## Work required
Output the records. Match them exactly.

Stored data

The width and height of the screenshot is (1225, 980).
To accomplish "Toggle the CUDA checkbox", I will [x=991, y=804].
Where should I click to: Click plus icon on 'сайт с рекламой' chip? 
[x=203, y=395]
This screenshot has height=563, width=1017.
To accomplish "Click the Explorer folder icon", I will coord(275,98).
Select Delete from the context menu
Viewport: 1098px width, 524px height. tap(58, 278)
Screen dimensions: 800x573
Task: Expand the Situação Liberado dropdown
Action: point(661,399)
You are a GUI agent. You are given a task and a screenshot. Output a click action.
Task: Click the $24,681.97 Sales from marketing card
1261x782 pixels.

## Response to the exercise
The width and height of the screenshot is (1225, 980).
To accomplish "Toggle the CUDA checkbox", I will [x=991, y=804].
Where should I click to: Click plus icon on 'сайт с рекламой' chip? 
[x=203, y=395]
This screenshot has height=563, width=1017.
To accomplish "Click the Explorer folder icon", I will coord(275,98).
Select Delete from the context menu
Viewport: 1098px width, 524px height. tap(58, 278)
Screen dimensions: 800x573
Task: Expand the Situação Liberado dropdown
Action: point(661,399)
You are a GUI agent. You are given a task and a screenshot. Output a click action.
Task: Click the $24,681.97 Sales from marketing card
1261x782 pixels.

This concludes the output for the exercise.